Ultimately, the only way out of a recession that is global in scope is with a response that is global in coordination.”

One is reminded of why, in earlier years, no one spoke vociferously of the crisis that is Capitalism.  Ordinary people were busy.  For centuries, regular folks worked day and night only to bring home a nominal paycheck.  Even in prosperous nations, people could barely afford to put food on the table.  People took trivial jobs just to secure shelter.  Millions felt forced to pursue professional paths that offer few rewards.  The only goal for the average Joe and Jane was to stay afloat.  Few have had the time or energy to protest their circumstances, or what the powers-that-be had and have imposed internationally.  Today, and in the past, worldwide economic slavery has sufficed.  That is until now.  
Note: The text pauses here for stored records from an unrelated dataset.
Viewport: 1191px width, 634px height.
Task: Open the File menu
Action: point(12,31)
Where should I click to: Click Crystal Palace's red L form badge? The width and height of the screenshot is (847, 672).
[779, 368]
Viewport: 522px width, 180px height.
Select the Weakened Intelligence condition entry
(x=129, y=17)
Lest the President and Prime Ministers elsewhere forget, in the States, and abroad, people are out of work.  The promise of an ownership society,where “people, from all walks of life,” would open the door of their private residence and say, “Welcome to my home” proved to be but a myth.  The pledge of plump stock portfolios for everyone through Capitalism was a claim never substantiated.  Contrary to the oft-voiced assurances, the American Dream could be achieved anywhere on Earth If people only invested in a free market economy, this current fiscal crisis has shown the world, words were but wishes promoted by the prosperous.
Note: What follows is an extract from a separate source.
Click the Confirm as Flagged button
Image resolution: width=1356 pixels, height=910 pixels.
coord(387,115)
Regardless of how average people are punished by a fiscal formula that requires there be poor people, the current President intends to preserve the Capitalist principles that govern a global economy.  While Mister Obama may not profess a commitment to an “ownership society,” he too wishes to encourage people to possess what they cannot afford.  

Broken Beyond Benevolence

In contrast, more than a few Economists have begun to contemplate the wisdom of a system based on constant consumption.  Experts in monetary movements examine, What went wrong and, rather more importantly for the future, what did not. Other statistician who study the social science of fiscal affairs suggest there is ““Good Capitalism, (and) Bad Capitalism.”  Certainly, no matter the belief, with cause, “Capitalism is under fire.”  

William Pfaff, the author of eight books on American foreign policy, international relations, and contemporary history has pondered the depths of a paradigm profoundly broken. Mister Pfaff offers a perspective less limited than the simpler theories often presented by Administrations and Academics.  The  observer of intercontinental issues writes . . .
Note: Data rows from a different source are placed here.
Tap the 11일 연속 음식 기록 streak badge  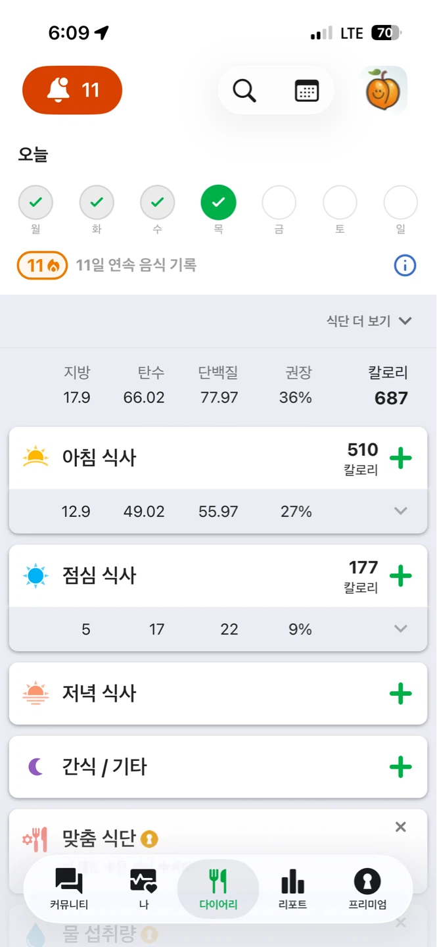(x=42, y=266)
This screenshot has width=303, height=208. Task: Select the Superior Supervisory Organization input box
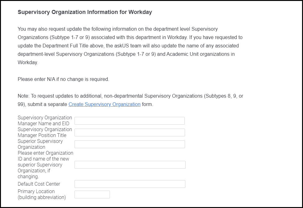point(129,144)
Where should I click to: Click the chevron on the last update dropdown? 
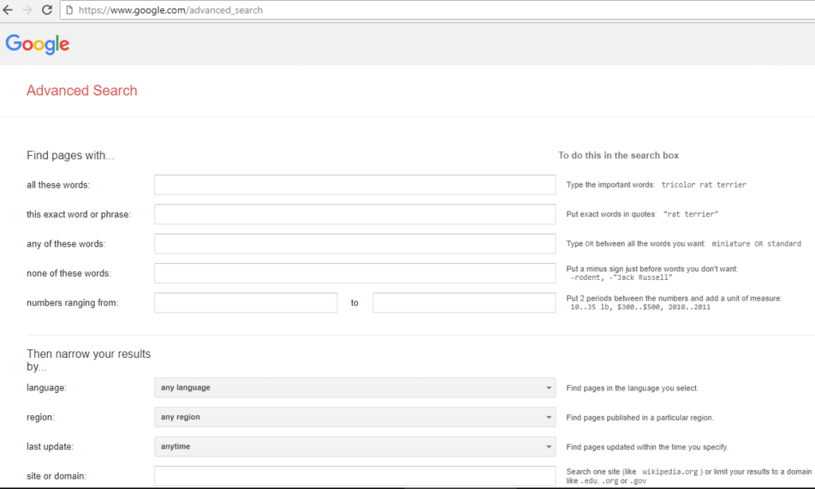[x=548, y=446]
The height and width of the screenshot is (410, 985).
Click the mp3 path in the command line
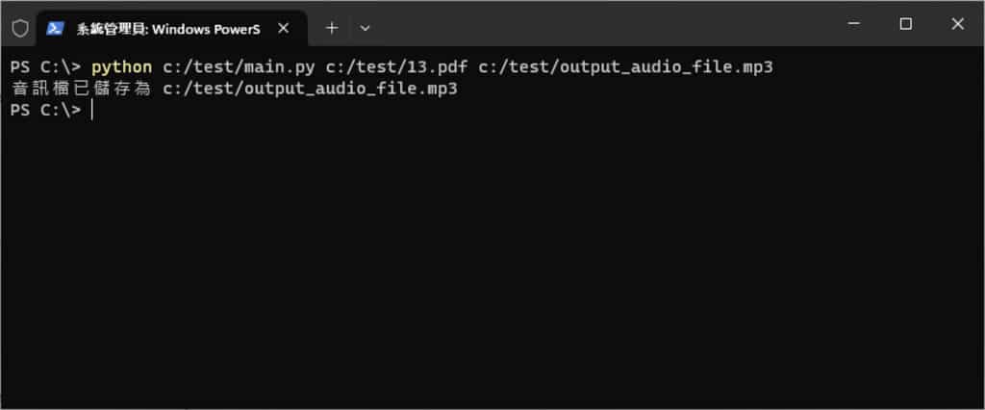pos(624,67)
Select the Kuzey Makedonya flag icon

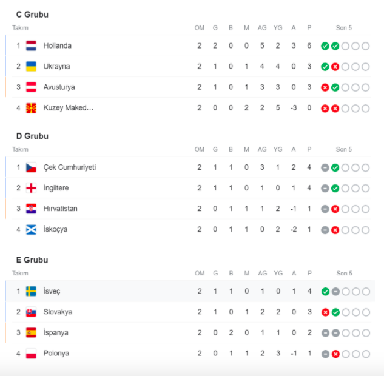(31, 108)
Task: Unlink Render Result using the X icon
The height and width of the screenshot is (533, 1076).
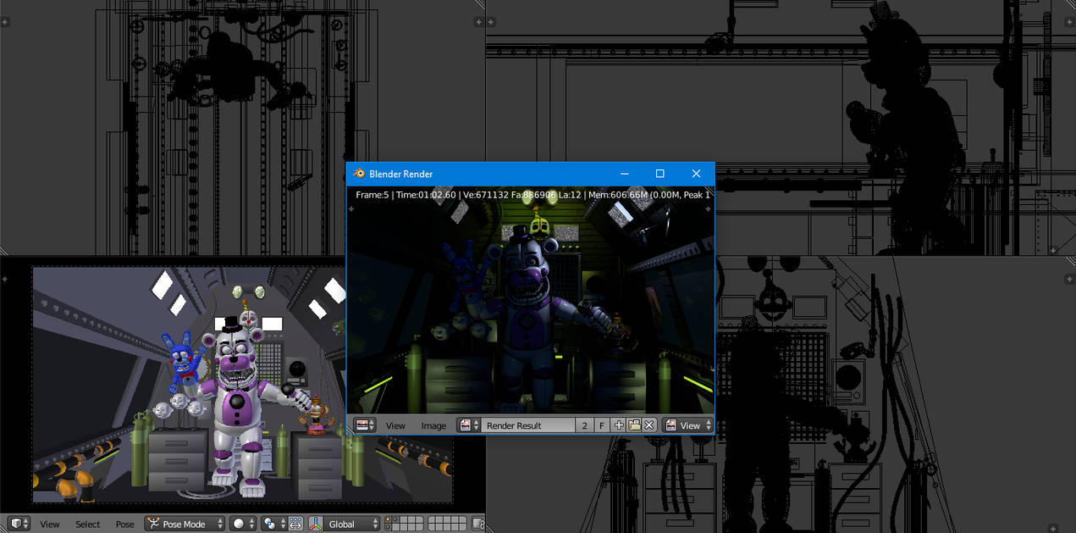Action: [648, 425]
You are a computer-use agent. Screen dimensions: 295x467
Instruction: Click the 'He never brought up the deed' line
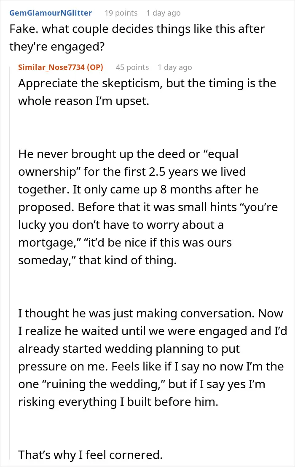pyautogui.click(x=128, y=154)
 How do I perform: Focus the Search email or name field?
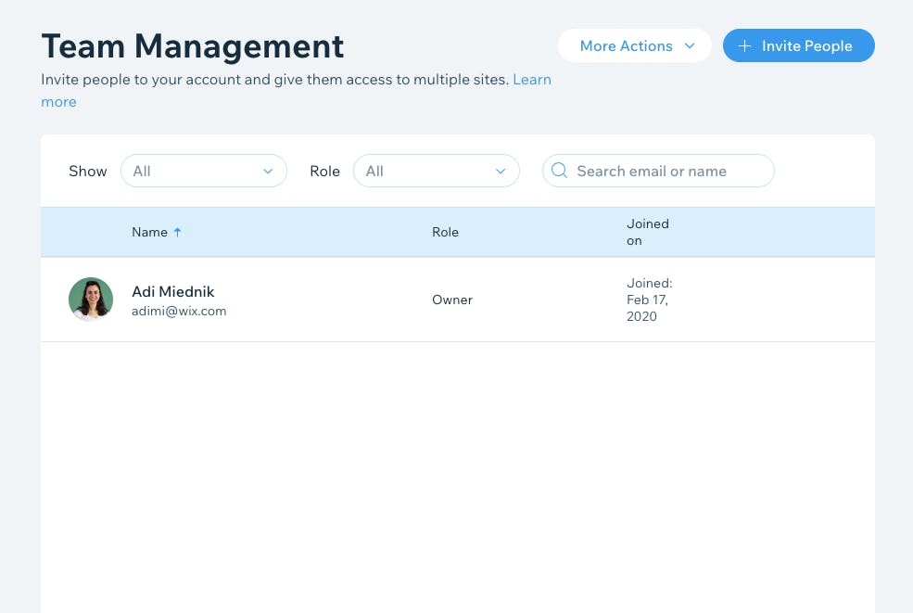[x=667, y=171]
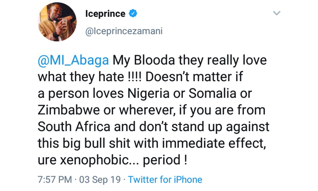Screen dimensions: 318x191
Task: Click the Iceprince display name
Action: click(106, 14)
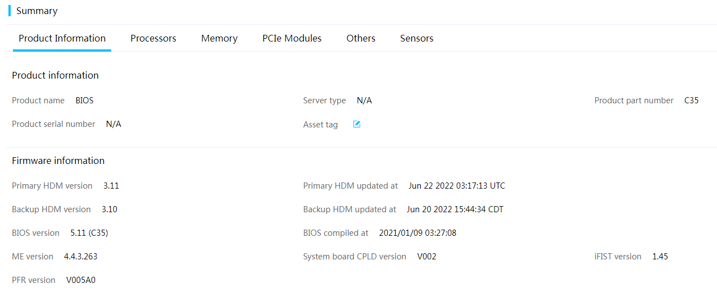Switch to the Processors tab

tap(153, 38)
The essential question is, what capitalism are we talking about? Since the 1970s, two fundamental changes have been made in the leading (American) model of capitalism.

The first is that the “stakeholder,” post-New Deal reformed version of capitalism (in America) that prevailed in the West after World War II was replaced by a new model of corporate purpose and responsibility.

The earlier model said that corporations had a duty to ensure the well-being of employees, and an obligation to the community (chiefly but not exclusively fulfilled through corporate tax payments).

That model has been replaced by one in which corporation managers are responsible for creating short-term “value” for owners, as measured by stock valuation and quarterly dividends.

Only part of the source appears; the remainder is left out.